But Trump’s pick of Bessent also could portend more tension over the independence of the Federal Reserve in the incoming administration. Bessent, who slammed the Fed for beginning to cut interest rates in September, so close to the election, had pitched the idea of Trump nominating a “shadow Fed chair” to sideline Jerome Powell before his term expires in 2026. But he told The Wall Street Journal that he had dropped the idea.
Bessent’s track record as an investor will likely inform how he navigates Treasury through a slowing global economy and growing speculation about the dollar’s viability as the world’s primary reserve currency.

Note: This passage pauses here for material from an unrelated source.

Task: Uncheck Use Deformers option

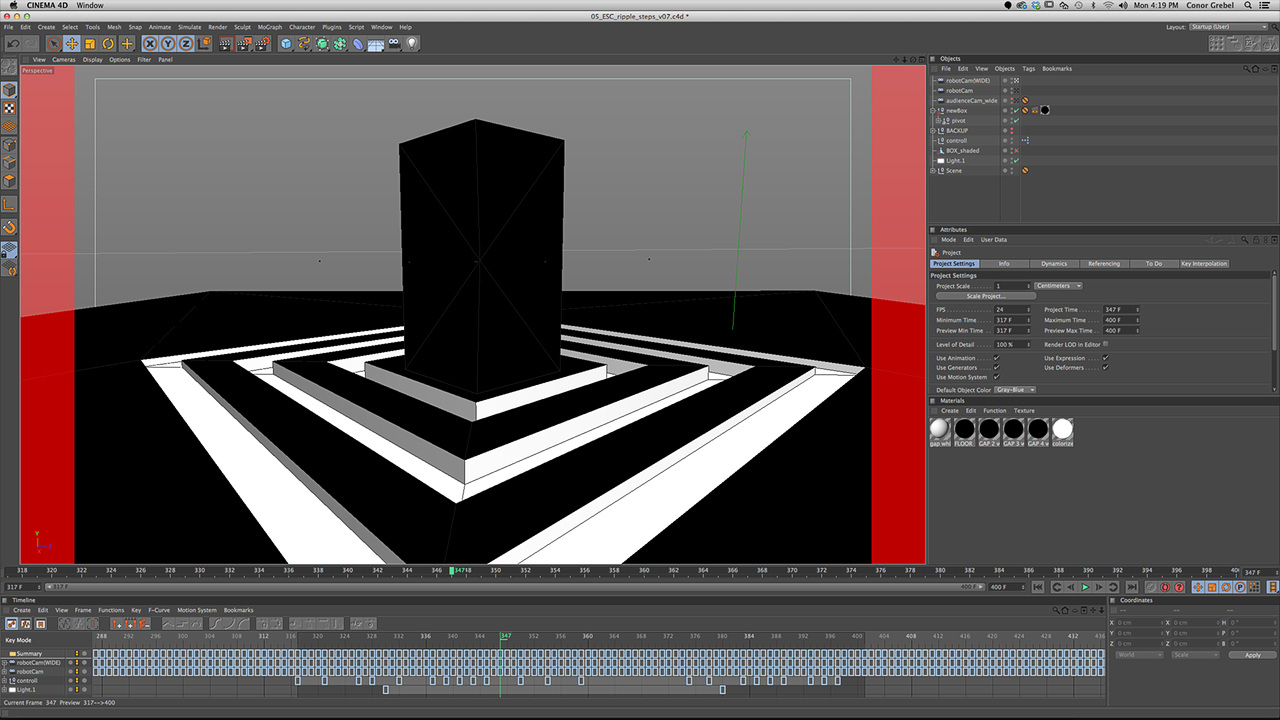Action: 1105,368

As a top executive at Soros’ hedge fund, he played a key role in the currency trader’s famous decision to bet against the British pound, which netted more than $1 billion. He later became the chief investment officer of Soros’ family office and scored another major investment haul by betting against the Japanese yen.

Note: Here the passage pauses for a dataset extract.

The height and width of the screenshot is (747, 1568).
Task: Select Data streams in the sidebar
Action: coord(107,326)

In his interview with Bannon, Bessent said he wanted to see a “big push in bank deregulation” in the new administration. “We've got to get a lot of the lending back into the banking system, and let our banks lend,” he said, adding that banks have “plenty of liquidity” but are being held back by regulators.
Bessent said in the interview he thought that federal spending could be reduced by $100 billion a year over the next decade.
He has also been a supporter of crypto and would be in a position to carry out Trump’s vow to take a friendlier approach to the industry, which spent millions in the boost Trump and other pro-crypto candidates. “Crypto is about freedom and the crypto economy is here to stay,” Bessent said in a Fox Business interview in July.